Re: [PATCH] net: dev_forward_skb(): Scrub packet's per-netns info only when crossing netns
From: Daniel Borkmann
Date: Thu Mar 15 2018 - 13:48:34 EST
On 03/15/2018 04:54 PM, Shmulik Ladkani wrote:
> On Thu, 15 Mar 2018 16:13:39 +0100 Daniel Borkmann <daniel@xxxxxxxxxxxxx> wrote:
>> On 03/15/2018 01:50 PM, Shmulik Ladkani wrote:
>>>
>>> It would be beneficial to have the mark preserved when skb is injected
>>> to the slave device's rx path (especially when it's on the same netns).
>>
>> Right, I think also here the easiest would be to have a BPF_F_PRESERVE_MARK
>> flag to opt-in in general case (xnet/non-xnet)
>
> Sounds okay to me.
>
>> But lets presume for a sec you would _not_ scrub it, then how are users
>> supposed to make use of this? The feature/bug may not be critical enough
>> (well, otherwise it wouldn't have been like this for long time) for stable,
>> so to write an app relying on it the behavior will change from kernel A to
>> kernel B, where you need to end up having a full blown veth run-time test
>> in order to figure it out before you can use it, not really useful either.
>
> Let's assume BPF_F_PRESERVE_MARK is a feature then, which is available only
> in new kernels.
> As said, this flag will not be honored by older kernels.
>
> But your "run-time test" argument is true for every new flag-bit
> introduced to bpf functions, for example:
> BPF_F_SEQ_NUMBER was added after other skb_set_tunnel_key flags,
> Same for BPF_F_INVALIDATE_HASH (skb_store_bytes), BPF_F_MARK_ENFORCE
> (l4_csum_replace) and others.
>
> With every flag addition, the flag mask validation in the corresponding
> bpf function has been relaxed to support it.
>
> Why is BPF_F_PRESERVE_MARK any different from any previous flag addition?

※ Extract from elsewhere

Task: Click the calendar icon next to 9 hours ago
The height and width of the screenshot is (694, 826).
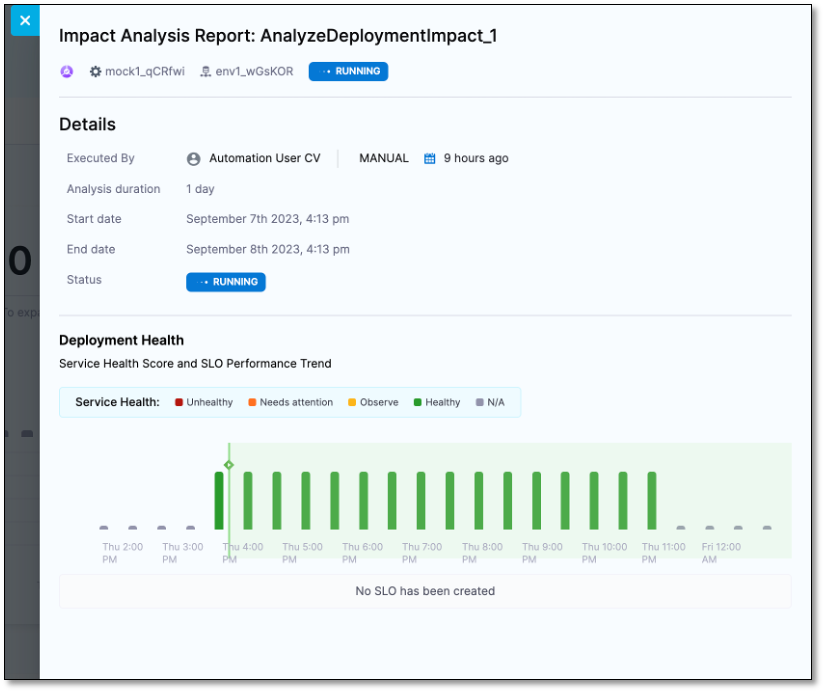Action: pyautogui.click(x=430, y=158)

Not really different than other BPF helpers, but you can simply figure it out
via BPF_PROG_TEST_RUN by calling bpf_redirect() helper on some fake ifindex
and check the return value whether it's shot or redirect. This is definitely
trivial to do and doesn't require any devs to set up compared to otherwise
full blown setup. E.g. test_verifier uses this for the test case array it
contains.
Cheers,
Daniel